Inaccurate MAR Documentation for Medications After Resident Transfer
Penalty
Summary
The deficiency involves the facility’s failure to maintain an accurate medical record regarding medication administration for a resident with severe cognitive impairment and multiple diagnoses, including acute respiratory failure with hypoxia, hypertension, and bipolar disorder. The resident was admitted in late September and discharged in early March. On the day of discharge, nursing documentation shows that the resident was transferred to a local hospital in the mid-afternoon due to behavioral symptoms, with a discharge note at 3:33 PM and a nursing progress note at 3:38 PM confirming that EMTs responded to a 911 call, the resident’s guardian consented to transfer, and the physician and DON were notified. The resident was transported to the hospital via stretcher and was no longer in the facility after that time.
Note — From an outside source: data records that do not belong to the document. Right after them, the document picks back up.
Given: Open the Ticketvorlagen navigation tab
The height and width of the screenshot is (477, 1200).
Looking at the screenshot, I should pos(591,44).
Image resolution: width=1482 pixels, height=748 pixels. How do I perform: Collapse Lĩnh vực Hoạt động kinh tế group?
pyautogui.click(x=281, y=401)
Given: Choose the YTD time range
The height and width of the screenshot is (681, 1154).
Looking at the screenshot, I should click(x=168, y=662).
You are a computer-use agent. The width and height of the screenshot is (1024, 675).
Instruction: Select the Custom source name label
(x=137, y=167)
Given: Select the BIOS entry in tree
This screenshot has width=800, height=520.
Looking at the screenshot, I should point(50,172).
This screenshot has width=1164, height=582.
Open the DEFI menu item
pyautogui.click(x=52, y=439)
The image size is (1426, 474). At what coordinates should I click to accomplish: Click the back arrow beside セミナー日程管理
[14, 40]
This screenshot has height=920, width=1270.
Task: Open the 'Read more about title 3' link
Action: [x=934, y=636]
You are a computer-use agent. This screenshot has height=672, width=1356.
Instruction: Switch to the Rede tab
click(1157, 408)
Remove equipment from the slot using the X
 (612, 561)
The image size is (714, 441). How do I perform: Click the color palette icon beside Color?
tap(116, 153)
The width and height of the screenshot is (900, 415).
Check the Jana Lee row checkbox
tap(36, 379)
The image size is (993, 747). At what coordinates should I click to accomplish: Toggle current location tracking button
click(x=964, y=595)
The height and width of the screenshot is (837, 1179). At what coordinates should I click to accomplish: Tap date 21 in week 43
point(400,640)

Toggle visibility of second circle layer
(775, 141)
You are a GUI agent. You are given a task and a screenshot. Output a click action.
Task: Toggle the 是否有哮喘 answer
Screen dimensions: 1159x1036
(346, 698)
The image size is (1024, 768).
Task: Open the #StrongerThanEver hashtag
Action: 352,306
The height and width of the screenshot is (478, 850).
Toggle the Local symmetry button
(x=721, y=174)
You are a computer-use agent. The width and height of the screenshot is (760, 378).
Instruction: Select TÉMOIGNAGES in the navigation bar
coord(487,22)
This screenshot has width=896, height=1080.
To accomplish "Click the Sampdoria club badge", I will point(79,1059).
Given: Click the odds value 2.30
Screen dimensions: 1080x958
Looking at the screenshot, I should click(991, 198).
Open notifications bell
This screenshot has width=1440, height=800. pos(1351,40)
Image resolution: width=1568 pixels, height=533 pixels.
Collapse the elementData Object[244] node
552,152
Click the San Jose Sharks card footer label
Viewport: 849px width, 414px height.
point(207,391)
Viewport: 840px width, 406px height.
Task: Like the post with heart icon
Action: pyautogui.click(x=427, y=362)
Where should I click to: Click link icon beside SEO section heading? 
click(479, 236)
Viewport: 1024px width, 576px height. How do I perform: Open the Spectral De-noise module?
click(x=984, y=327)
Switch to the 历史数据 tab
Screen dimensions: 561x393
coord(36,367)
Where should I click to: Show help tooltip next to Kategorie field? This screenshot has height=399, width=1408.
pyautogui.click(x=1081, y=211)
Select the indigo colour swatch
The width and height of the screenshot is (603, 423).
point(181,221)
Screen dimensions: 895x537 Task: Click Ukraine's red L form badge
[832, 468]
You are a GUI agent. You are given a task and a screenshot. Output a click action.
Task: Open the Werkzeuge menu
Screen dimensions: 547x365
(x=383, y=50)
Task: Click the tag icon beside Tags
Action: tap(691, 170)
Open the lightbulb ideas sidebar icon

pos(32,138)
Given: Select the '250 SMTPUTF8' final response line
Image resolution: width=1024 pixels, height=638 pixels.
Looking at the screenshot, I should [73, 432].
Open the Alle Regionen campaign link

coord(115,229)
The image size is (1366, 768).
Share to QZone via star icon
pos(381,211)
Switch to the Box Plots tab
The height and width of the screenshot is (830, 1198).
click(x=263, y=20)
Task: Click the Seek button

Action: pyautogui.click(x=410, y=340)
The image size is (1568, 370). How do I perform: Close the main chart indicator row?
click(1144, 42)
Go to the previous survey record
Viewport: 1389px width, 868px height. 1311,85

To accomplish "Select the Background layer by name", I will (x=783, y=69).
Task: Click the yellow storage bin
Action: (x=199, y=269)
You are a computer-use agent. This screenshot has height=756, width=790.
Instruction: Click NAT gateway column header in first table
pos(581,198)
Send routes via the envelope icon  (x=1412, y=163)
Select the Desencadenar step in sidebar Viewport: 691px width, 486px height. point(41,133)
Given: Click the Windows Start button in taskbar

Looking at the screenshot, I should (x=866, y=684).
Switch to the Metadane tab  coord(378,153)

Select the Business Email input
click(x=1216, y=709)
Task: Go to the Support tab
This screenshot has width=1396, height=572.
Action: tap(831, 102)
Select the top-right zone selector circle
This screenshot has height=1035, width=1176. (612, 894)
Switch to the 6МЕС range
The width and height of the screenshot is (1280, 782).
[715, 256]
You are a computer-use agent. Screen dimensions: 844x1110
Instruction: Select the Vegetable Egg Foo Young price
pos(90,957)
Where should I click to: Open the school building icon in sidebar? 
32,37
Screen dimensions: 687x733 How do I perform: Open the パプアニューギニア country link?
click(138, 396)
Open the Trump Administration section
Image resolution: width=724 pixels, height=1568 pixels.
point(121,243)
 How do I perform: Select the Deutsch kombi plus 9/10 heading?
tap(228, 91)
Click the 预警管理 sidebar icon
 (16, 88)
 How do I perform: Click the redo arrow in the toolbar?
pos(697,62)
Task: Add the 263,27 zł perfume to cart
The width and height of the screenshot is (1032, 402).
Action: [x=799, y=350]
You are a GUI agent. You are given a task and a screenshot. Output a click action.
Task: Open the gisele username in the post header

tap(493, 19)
Despite the resident’s transfer out of the building that afternoon, the March Medication Administration Record (MAR) documented that bedtime doses of magnesium oxide 400 mg BID for hypomagnesemia, metoprolol tartrate 100 mg BID for tachycardia, and Seroquel 25 mg BID for bipolar disorder were administered by an LPN at bedtime that same day. The LPN assigned to the second shift stated that bedtime medications were to be given at 9 PM, with a one-hour window before or after, but could not recall whether the resident was in the building around that time. The DON confirmed that the facility’s bedtime medication administration window was between 7 PM and 10 PM and, upon reviewing the MAR and progress notes, questioned how the medications could have been administered when the resident had already been transferred to the hospital, indicating that someone documented administration of medications after the resident had been discharged from the facility.